Artigo –
Carlos Latuff 2010 |
Por Marcos de Castro
Jornal O Globo, 13 de outubro de 2013
No meu segundo dia de DOI-Codi, nos fundos do quartel da PE da Rua Barão de Mesquita, no Rio, foram me buscar na cela onde eu tinha sido jogado na véspera sem entender os motivos daquela prisão.
Bem, eram tempos complicados, o embaixador americano no Rio tinha sido sequestrado (estamos em setembro de 1969), a ditadura levara um susto. Fácil de imaginar, mostrara-se incapaz de garantir segurança para o embaixador do país mais rico do mundo.
O diplomata, Charles Burke Elbrik, fora levado de Botafogo para o Rio Comprido, isto é, da Zona Sul para a Zona Norte da cidade, sem que ninguém reparasse naquela carga valiosa.
Uma demonstração de incompetência impressionante do governo brasileiro e da própria Embaixada dos Estados Unidos. Agora era a caça desesperada para consertar de algum modo o desastre.
Sem me chamar Joaquim nem morar em Niterói, fui preso logo na noite seguinte em meio a essa caçada. Assim conheci a verdadeira sucursal do inferno em que se transformara aquele centro de torturas, numa variedade que ia das mais primárias às mais brutais.
Amigo de um dos idealizadores do sequestro eu era, sim, mas, no momento de minha prisão, não o vira pelo menos nos seis meses anteriores, não sabia rigorosamente nada de suas atividades recentes. Não tinha a menor ideia de seu envolvimento com o sequestro.
Mas isso era de pouca importância para o pessoal do DOI-Codi. Caçar era o que eles queriam, assim mostravam serviço.
Só depois da primeira noite na cadeia do DOI-Codi, no 2º. andar, é que me chamaram para interrogatório. Desci certo de que tudo se explicaria em dois minutos e eu seria libertado. Apresentaram-me a um certo tenente cujo nome não cheguei a saber, pois no DOI-Codi ninguém usava o nome no uniforme, ao contrário de todo o resto do Exército.
O tenente apontou-me uma porta e disse que o interrogatório seria na sala a que ela dava acesso. Mandou-me seguir à frente, ele iria atrás.
Depois de meia dúzia de passos deu-me um golpe tão violento no ouvido direito, com a mão em concha, que até hoje ouço mal desse ouvido, garantindo-me meu otorrino que a causa foi esse golpe brutal, a que lá chamavam de “telefone”. Foi o cartão de visitas para mim.

Tarefas a realizar –
A. Extraia do artigo o trecho entre "Amigo de um" e "resto do Exército.", inclusive.
B. Por favor, reescreva todos os registros trocando "Screen dimensions" por "Screen size" e mantendo o resto igual. Deixe as imagens fora da resposta.

Informações extraídas –
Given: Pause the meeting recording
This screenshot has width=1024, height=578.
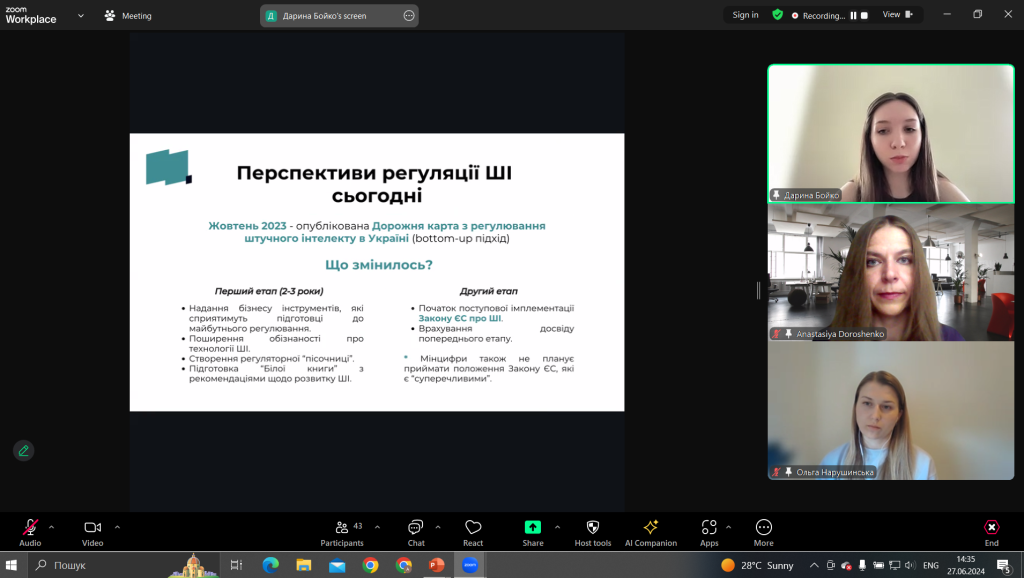Looking at the screenshot, I should [x=853, y=16].
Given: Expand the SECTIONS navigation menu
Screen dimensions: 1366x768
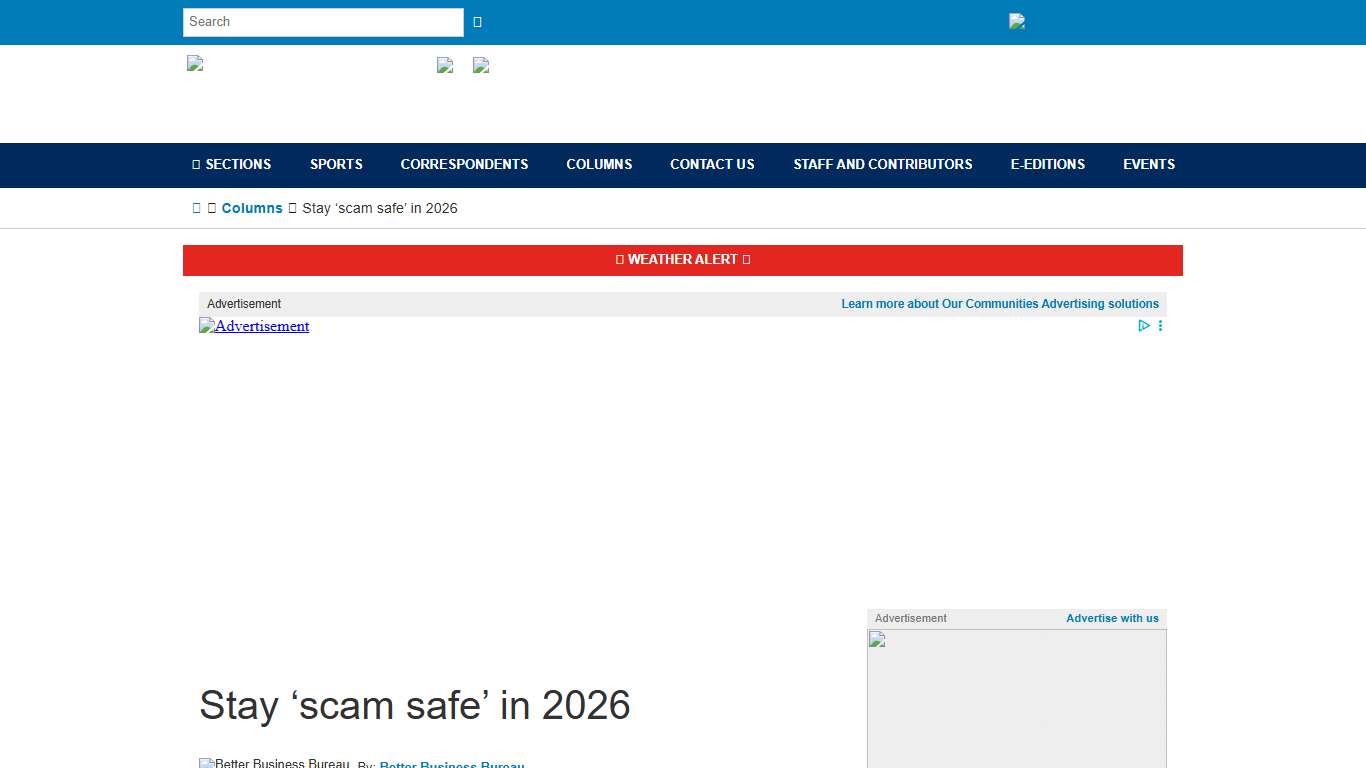Looking at the screenshot, I should (x=237, y=164).
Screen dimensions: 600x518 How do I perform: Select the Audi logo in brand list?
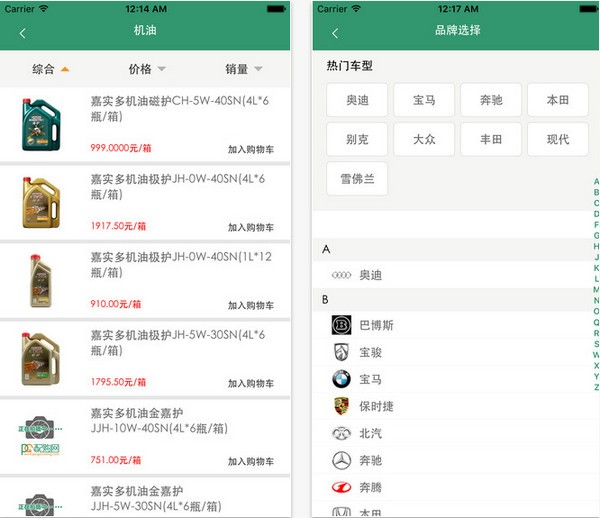click(x=342, y=275)
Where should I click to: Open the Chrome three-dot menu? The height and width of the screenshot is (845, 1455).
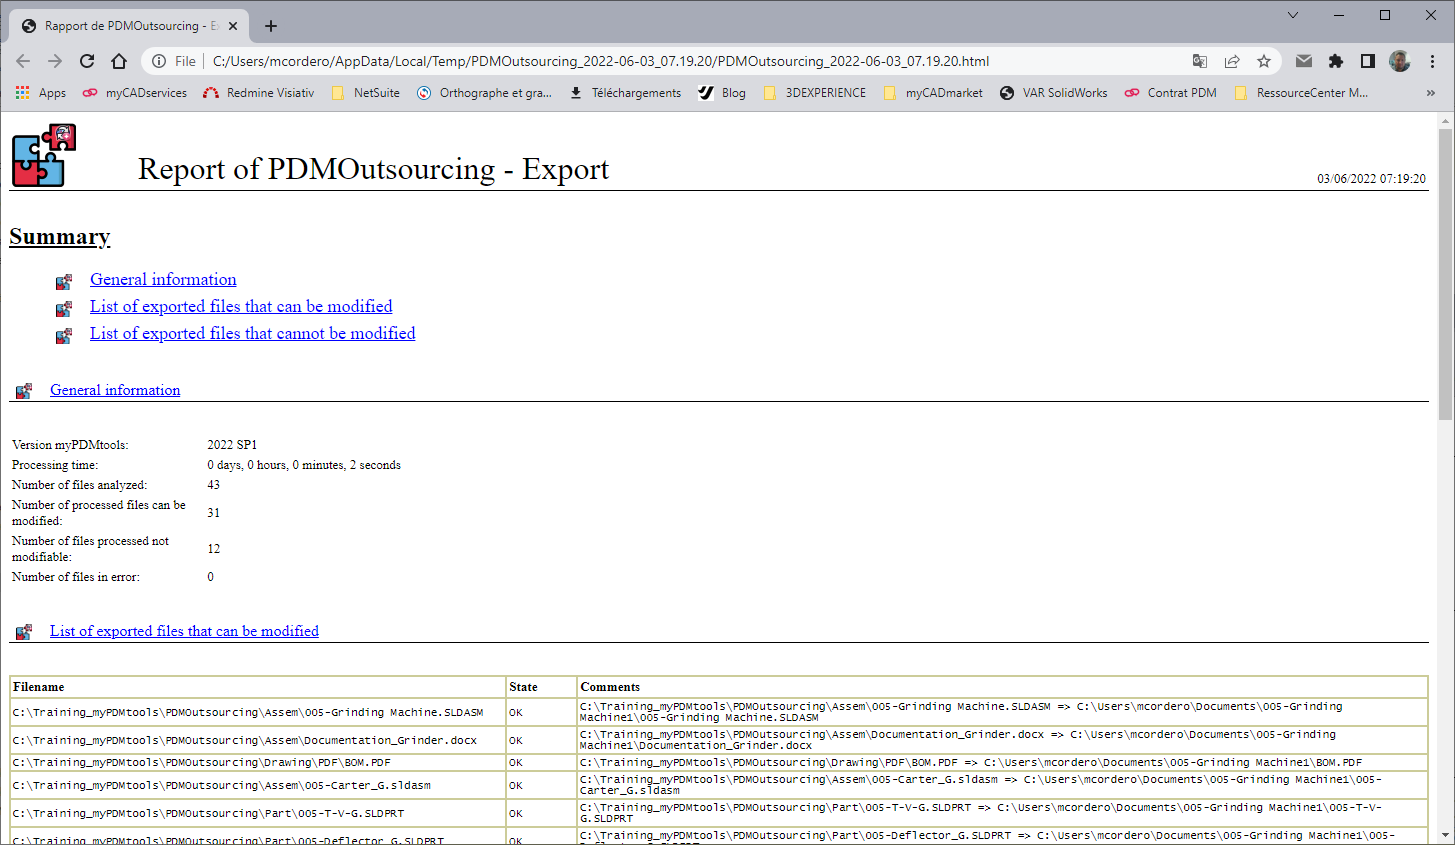1432,61
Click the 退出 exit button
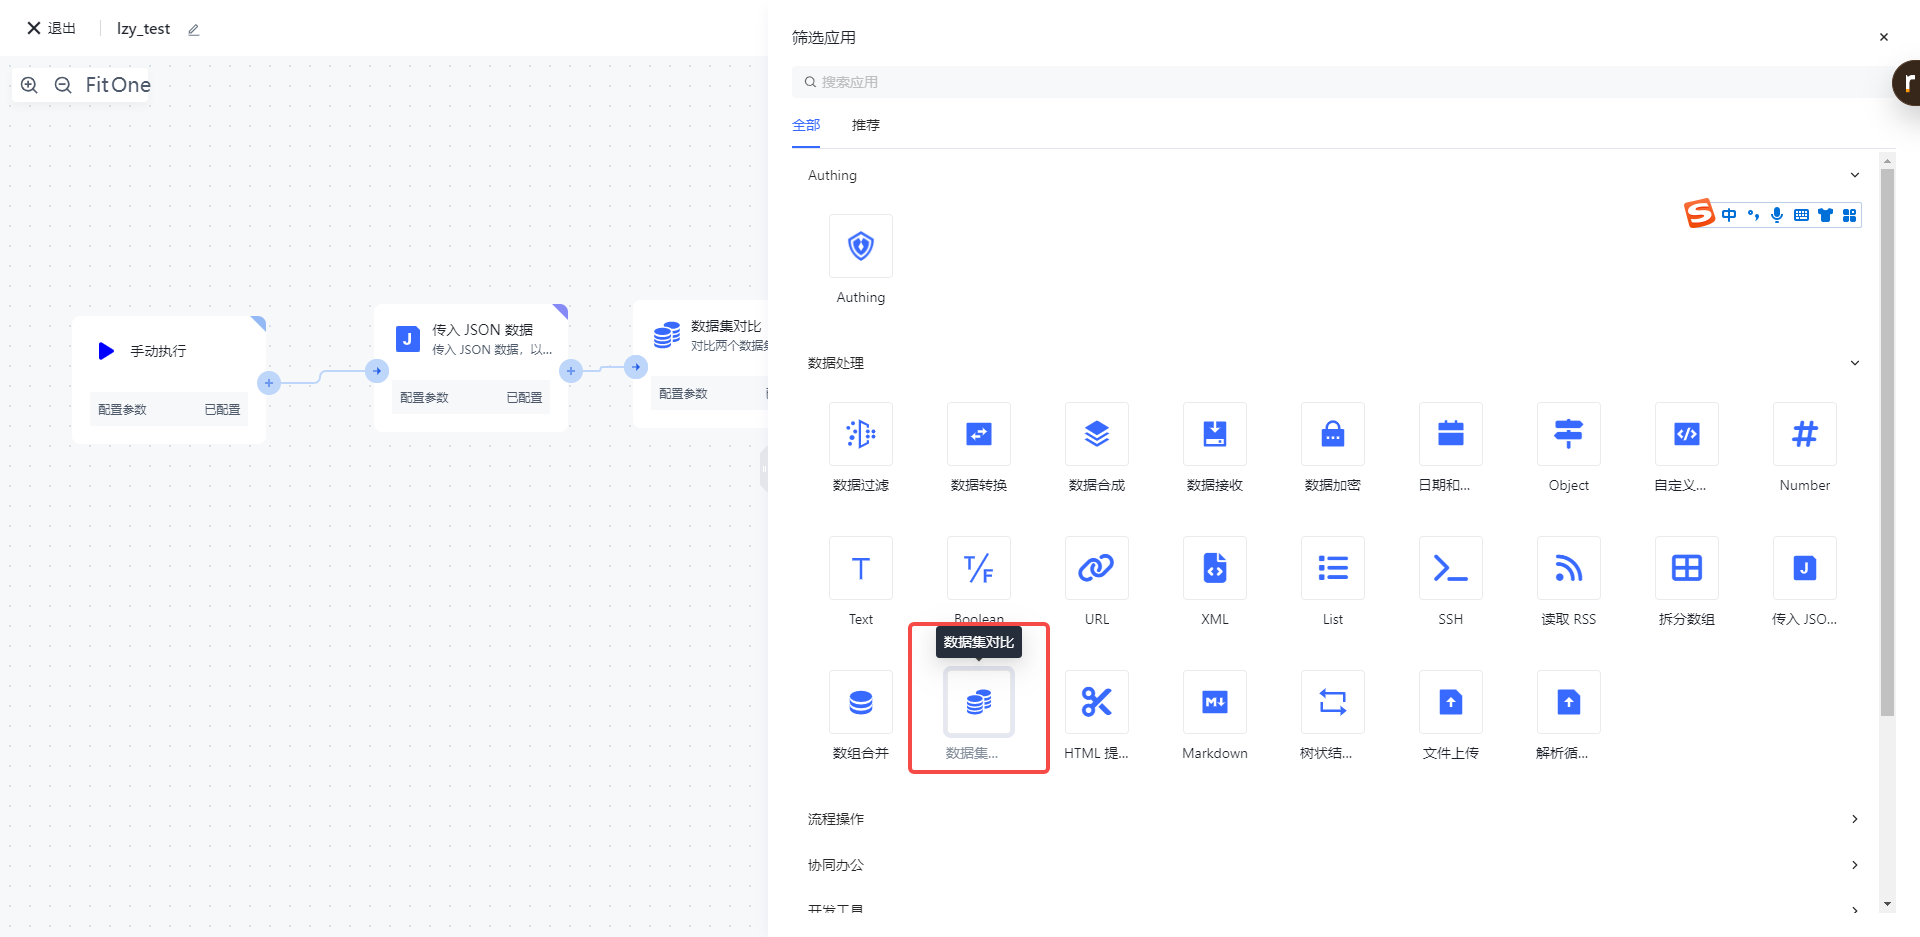This screenshot has height=937, width=1920. (52, 28)
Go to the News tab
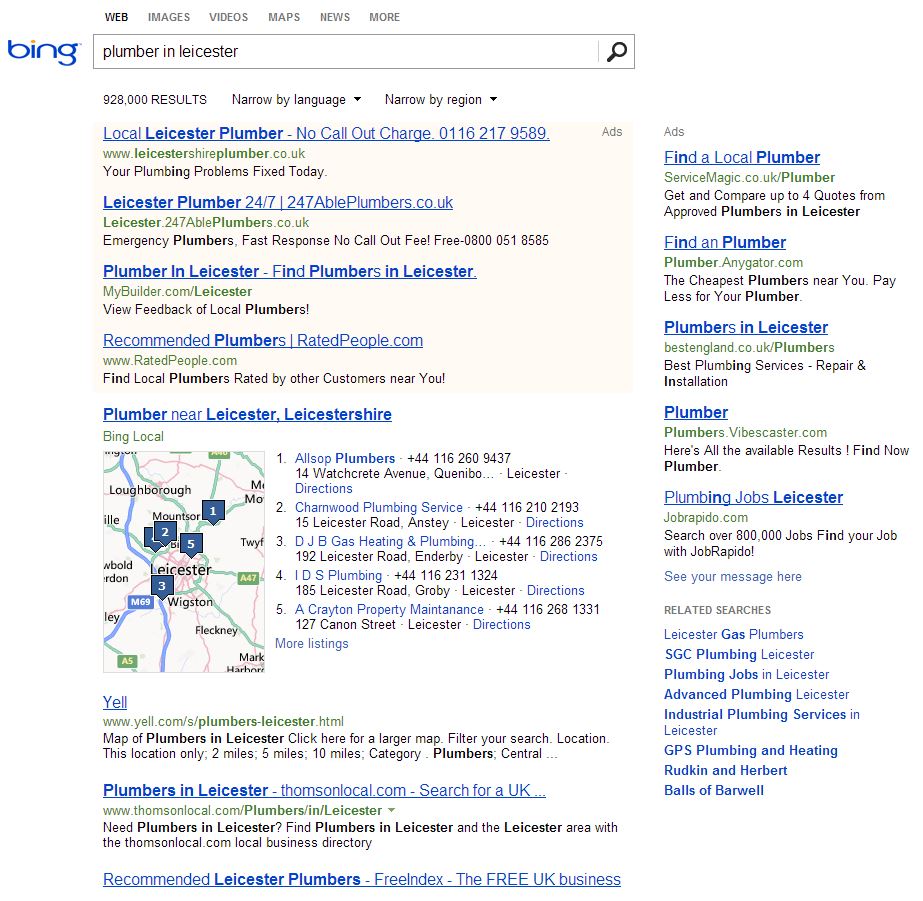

Problemas resolvidos –
A.
Amigo de um dos idealizadores do sequestro eu era, sim, mas, no momento de minha prisão, não o vira pelo menos nos seis meses anteriores, não sabia rigorosamente nada de suas atividades recentes. Não tinha a menor ideia de seu envolvimento com o sequestro.
Mas isso era de pouca importância para o pessoal do DOI-Codi. Caçar era o que eles queriam, assim mostravam serviço.
Só depois da primeira noite na cadeia do DOI-Codi, no 2º. andar, é que me chamaram para interrogatório. Desci certo de que tudo se explicaria em dois minutos e eu seria libertado. Apresentaram-me a um certo tenente cujo nome não cheguei a saber, pois no DOI-Codi ninguém usava o nome no uniforme, ao contrário de todo o resto do Exército.

B.
Given: Pause the meeting recording
This screenshot has width=1024, height=578.
Looking at the screenshot, I should [x=853, y=16].
Given: Expand the SECTIONS navigation menu
Screen size: 1366x768
Looking at the screenshot, I should (x=237, y=164).
Screen size: 600x518 How do I perform: Select the Audi logo in brand list?
click(x=342, y=275)
Where should I click to: Open the Chrome three-dot menu? The height and width of the screenshot is (845, 1455).
1432,61
Click the 退出 exit button
This screenshot has height=937, width=1920. (52, 28)
Go to the News tab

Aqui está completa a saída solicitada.